From 57a0e08925d4421e96486625268d6576a311a69b Mon Sep 17 00:00:00 2001
From: David Douard <david.douard@sdfa3.org>
Date: Wed, 29 Jan 2020 14:55:15 +0100
Subject: [PATCH] cli: add support for reading a file content from stdin in
 'swh identify' command

This allows for example to type:

  curl -s https://archive.softwareheritage.org/browse/content/sha1_git:64582b78792cd6c2d67d35da5a11bb80886a6409/raw/ | swh identify
  swh:1:cnt:64582b78792cd6c2d67d35da5a11bb80886a6409	-
---
 swh/model/cli.py            | 17 ++++++++++++++---
 swh/model/tests/test_cli.py |  9 +++++++++
 2 files changed, 23 insertions(+), 3 deletions(-)
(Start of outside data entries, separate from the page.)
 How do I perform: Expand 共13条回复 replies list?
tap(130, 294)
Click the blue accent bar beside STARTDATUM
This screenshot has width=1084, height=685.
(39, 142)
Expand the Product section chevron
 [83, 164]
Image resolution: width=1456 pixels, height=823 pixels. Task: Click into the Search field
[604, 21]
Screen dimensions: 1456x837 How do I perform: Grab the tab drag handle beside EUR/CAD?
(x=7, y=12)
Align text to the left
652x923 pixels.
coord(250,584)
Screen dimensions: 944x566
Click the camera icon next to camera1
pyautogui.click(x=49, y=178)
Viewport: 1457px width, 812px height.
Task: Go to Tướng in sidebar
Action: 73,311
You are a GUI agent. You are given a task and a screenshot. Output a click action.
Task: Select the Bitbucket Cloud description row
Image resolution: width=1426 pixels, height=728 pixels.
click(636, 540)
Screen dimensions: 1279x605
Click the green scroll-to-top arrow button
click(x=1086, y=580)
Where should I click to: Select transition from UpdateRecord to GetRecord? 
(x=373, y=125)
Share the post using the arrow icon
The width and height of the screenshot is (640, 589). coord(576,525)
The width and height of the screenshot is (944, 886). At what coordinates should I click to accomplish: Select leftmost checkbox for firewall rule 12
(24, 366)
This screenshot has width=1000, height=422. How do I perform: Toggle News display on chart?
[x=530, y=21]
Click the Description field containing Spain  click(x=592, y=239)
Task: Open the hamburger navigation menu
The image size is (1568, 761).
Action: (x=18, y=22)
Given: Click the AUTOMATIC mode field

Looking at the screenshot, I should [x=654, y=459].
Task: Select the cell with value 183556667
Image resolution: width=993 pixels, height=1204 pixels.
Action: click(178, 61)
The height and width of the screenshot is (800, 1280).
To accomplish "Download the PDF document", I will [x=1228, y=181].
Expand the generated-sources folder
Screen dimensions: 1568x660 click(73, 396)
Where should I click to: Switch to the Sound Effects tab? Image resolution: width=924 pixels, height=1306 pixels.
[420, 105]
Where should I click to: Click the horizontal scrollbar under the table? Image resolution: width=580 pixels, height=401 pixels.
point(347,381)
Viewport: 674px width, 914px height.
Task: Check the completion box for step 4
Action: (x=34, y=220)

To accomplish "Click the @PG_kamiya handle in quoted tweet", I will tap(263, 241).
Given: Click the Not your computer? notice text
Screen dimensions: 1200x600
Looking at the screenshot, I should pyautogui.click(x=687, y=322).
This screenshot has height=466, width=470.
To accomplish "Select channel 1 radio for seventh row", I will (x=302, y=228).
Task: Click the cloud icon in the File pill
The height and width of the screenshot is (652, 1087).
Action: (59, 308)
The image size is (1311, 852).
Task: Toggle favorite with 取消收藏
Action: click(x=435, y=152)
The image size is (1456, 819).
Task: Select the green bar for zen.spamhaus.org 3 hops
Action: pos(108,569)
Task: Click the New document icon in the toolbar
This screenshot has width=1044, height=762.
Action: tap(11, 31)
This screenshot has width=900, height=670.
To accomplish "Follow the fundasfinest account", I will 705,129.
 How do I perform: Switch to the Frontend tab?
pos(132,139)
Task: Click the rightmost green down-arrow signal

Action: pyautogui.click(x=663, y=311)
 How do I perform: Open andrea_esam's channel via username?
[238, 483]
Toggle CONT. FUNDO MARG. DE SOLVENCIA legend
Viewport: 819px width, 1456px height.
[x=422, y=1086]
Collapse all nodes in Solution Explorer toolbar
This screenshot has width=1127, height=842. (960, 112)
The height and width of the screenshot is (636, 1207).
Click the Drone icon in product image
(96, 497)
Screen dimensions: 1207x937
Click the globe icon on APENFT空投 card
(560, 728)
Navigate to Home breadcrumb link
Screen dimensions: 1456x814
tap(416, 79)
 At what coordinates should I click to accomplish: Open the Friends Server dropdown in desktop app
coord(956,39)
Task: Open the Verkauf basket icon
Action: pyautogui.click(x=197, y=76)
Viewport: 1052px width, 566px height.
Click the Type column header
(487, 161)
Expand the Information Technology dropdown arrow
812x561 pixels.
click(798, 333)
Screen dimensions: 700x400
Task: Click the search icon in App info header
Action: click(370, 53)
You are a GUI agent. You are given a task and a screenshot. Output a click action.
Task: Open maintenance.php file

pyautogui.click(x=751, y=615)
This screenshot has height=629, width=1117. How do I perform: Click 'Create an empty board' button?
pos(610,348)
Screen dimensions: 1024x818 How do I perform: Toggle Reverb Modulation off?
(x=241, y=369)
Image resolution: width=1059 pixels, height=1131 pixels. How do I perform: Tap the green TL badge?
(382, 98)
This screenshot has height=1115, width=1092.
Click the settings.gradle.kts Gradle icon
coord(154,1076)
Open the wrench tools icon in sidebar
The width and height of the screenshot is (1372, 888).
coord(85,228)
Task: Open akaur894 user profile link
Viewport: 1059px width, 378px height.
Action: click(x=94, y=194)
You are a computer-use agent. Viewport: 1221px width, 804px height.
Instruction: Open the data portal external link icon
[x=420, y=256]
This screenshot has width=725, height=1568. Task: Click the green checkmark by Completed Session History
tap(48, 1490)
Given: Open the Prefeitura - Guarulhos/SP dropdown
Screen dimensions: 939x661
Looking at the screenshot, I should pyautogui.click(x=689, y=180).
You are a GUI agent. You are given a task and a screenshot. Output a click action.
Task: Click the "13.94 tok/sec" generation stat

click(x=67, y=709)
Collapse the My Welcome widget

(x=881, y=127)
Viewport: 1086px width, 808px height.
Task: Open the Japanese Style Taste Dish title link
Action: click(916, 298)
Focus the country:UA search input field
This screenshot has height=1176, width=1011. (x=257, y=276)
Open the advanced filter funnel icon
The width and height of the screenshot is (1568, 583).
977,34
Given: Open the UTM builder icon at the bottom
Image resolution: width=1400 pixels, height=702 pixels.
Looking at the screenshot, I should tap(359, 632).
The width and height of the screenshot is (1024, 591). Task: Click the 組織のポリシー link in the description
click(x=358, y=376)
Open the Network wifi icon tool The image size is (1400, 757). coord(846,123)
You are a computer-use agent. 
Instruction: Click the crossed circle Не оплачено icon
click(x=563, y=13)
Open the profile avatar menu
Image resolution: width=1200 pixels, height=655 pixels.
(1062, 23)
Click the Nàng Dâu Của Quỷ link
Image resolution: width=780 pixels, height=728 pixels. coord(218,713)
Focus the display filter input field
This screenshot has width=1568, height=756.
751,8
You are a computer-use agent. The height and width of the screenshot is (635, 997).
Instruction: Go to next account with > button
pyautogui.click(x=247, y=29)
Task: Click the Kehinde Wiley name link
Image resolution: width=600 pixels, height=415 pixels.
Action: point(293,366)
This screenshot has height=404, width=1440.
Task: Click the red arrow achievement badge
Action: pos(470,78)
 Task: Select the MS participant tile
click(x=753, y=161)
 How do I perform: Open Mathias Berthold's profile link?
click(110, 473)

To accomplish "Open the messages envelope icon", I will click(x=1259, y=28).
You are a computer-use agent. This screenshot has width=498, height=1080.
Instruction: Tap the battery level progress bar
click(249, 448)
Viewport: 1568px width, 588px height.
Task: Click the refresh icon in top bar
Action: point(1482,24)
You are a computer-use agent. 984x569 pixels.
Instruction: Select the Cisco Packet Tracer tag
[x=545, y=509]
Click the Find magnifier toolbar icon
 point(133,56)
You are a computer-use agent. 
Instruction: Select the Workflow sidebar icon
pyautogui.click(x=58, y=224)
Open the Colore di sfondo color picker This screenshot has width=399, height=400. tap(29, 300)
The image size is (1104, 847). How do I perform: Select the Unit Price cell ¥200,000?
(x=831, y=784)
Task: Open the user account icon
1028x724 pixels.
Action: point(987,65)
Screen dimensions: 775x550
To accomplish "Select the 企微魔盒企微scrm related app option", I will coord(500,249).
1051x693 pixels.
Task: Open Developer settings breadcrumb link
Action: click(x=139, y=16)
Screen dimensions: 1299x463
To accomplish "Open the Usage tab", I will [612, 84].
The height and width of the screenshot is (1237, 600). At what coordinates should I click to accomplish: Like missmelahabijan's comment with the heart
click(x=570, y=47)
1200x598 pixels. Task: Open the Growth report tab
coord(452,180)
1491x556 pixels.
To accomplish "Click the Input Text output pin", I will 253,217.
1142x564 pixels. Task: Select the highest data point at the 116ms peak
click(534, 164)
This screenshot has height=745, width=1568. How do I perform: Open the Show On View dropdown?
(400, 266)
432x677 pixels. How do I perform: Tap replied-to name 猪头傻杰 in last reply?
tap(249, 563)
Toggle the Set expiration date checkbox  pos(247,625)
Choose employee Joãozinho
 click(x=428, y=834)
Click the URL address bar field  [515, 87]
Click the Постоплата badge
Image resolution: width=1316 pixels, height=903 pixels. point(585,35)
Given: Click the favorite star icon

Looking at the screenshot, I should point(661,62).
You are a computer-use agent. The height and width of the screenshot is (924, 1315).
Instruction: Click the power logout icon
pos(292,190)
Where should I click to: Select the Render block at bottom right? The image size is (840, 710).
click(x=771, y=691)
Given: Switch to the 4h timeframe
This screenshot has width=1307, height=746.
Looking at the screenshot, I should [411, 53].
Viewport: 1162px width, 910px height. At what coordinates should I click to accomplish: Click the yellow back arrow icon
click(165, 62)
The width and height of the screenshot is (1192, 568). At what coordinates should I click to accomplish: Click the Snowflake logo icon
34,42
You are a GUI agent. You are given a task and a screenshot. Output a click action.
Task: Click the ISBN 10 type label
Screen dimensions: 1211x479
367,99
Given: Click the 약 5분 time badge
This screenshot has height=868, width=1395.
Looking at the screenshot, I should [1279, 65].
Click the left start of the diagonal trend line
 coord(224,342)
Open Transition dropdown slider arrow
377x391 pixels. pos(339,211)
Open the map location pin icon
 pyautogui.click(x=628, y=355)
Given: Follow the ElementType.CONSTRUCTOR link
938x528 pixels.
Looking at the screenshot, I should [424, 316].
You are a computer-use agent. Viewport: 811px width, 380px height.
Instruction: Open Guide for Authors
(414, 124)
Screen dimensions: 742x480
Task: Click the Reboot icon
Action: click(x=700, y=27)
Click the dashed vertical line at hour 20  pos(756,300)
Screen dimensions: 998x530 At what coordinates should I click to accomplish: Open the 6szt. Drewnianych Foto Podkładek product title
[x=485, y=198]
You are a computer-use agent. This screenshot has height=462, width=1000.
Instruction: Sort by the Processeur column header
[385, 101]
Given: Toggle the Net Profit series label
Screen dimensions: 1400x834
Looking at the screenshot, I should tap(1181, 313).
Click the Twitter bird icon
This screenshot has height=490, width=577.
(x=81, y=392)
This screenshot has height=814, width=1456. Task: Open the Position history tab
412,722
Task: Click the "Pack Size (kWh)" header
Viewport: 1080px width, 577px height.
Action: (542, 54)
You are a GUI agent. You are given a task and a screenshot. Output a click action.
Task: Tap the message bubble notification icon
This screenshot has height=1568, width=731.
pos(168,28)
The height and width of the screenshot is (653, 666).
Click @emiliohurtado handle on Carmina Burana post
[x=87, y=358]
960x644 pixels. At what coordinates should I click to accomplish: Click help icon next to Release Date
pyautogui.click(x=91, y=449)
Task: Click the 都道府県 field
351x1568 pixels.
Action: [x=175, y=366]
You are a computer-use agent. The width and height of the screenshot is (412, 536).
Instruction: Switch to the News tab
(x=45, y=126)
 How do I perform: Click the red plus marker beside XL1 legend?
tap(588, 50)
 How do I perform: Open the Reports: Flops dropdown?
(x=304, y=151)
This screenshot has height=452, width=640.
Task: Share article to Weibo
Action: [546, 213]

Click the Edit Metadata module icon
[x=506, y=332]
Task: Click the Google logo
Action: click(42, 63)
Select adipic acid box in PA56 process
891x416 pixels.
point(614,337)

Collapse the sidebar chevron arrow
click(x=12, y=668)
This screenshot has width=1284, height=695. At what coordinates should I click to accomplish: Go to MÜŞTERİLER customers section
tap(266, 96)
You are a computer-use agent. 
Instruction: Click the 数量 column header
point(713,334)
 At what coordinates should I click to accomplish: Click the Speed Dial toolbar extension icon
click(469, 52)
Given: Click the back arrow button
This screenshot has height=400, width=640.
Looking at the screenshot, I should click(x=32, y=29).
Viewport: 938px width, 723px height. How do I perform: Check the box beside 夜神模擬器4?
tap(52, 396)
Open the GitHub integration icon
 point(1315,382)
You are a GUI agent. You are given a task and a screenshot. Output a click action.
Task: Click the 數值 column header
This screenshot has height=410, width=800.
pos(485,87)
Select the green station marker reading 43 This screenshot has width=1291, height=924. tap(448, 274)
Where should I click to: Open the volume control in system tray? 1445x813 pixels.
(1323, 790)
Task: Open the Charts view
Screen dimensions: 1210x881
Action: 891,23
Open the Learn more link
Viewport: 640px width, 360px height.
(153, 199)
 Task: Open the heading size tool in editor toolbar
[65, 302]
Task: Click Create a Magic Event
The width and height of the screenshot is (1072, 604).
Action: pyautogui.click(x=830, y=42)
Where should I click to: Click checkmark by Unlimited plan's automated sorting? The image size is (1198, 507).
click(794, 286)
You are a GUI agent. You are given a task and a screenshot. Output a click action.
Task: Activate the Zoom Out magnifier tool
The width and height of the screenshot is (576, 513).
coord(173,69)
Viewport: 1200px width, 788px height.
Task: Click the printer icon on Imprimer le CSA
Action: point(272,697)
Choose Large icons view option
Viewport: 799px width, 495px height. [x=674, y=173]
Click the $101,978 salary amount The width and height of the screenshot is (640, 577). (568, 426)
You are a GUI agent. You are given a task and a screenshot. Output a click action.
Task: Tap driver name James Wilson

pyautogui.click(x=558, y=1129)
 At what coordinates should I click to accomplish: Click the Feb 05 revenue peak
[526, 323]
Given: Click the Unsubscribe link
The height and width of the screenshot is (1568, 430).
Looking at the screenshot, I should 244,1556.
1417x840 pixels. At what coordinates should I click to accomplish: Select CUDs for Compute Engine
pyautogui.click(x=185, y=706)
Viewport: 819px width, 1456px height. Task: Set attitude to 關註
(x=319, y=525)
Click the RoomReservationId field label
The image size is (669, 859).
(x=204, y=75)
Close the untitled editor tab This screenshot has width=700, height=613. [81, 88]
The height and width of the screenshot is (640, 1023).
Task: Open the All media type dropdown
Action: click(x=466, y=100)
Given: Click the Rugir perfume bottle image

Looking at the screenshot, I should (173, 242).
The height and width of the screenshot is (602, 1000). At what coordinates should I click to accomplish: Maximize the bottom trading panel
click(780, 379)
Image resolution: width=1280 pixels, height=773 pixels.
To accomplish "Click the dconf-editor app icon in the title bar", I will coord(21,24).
diff --git a/swh/model/cli.py b/swh/model/cli.py
index ec33310b..581bb45b 100644
--- a/swh/model/cli.py
+++ b/swh/model/cli.py
@@ -45,6 +45,11 @@ def pid_of_file(path):
     return pids.persistent_identifier(pids.CONTENT, object)
 
 
+def pid_of_file_content(data):
+    object = Content.from_bytes(mode=644, data=data).get_data()
+    return pids.persistent_identifier(pids.CONTENT, object)
+
+
 def pid_of_dir(path):
     object = Directory.from_disk(path=path).get_data()
     return pids.persistent_identifier(pids.DIRECTORY, object)
@@ -85,7 +90,7 @@ def pid_of_git_repo(path):
 
 def identify_object(obj_type, follow_symlinks, obj):
     if obj_type == 'auto':
-        if os.path.isfile(obj):
+        if obj == '-' or os.path.isfile(obj):
             obj_type = 'content'
         elif os.path.isdir(obj):
             obj_type = 'directory'
@@ -101,7 +106,10 @@ def identify_object(obj_type, follow_symlinks, obj):
 
     pid = None
 
-    if obj_type in ['content', 'directory']:
+    if obj == '-':
+        content = sys.stdin.buffer.read()
+        pid = pid_of_file_content(content)
+    elif obj_type in ['content', 'directory']:
         path = obj.encode(sys.getfilesystemencoding())
         if follow_symlinks and os.path.islink(obj):
             path = os.path.realpath(obj)
@@ -134,7 +142,7 @@ def identify_object(obj_type, follow_symlinks, obj):
               help='type of object to identify (default: auto)')
 @click.option('--verify', '-v', metavar='PID', type=PidParamType(),
               help='reference identifier to be compared with computed one')
-@click.argument('objects', nargs=-1, required=True)
+@click.argument('objects', nargs=-1)
 def identify(obj_type, verify, show_filename, follow_symlinks, objects):
     """Compute the Software Heritage persistent identifier (PID) for the given
     source code object(s).
@@ -163,6 +171,9 @@ def identify(obj_type, verify, show_filename, follow_symlinks, objects):
       swh:1:snp:510aa88bdc517345d258c1fc2babcd0e1f905e93	helloworld.git
 
     """  # NoQA  # overlong lines in shell examples are fine
+    if not objects:
+        objects = ['-']
+
     if verify and len(objects) != 1:
         raise click.BadParameter('verification requires a single object')
 
diff --git a/swh/model/tests/test_cli.py b/swh/model/tests/test_cli.py
index f20da7a8..4d4ff011 100644
--- a/swh/model/tests/test_cli.py
+++ b/swh/model/tests/test_cli.py
@@ -37,6 +37,15 @@ class TestIdentify(DataMixin, unittest.TestCase):
             self.assertPidOK(result,
                              'swh:1:cnt:' + hash_to_hex(content['sha1_git']))
 
+    def test_content_id_from_stdin(self):
+        """identify file content"""
+        self.make_contents(self.tmpdir_name)
+        for _, content in self.contents.items():
+            result = self.runner.invoke(cli.identify,
+                                        input=content['data'])
+            self.assertPidOK(result,
+                             'swh:1:cnt:' + hash_to_hex(content['sha1_git']))
+
     def test_directory_id(self):
         """identify an entire directory"""
         self.make_from_tarball(self.tmpdir_name)
-- 
GitLab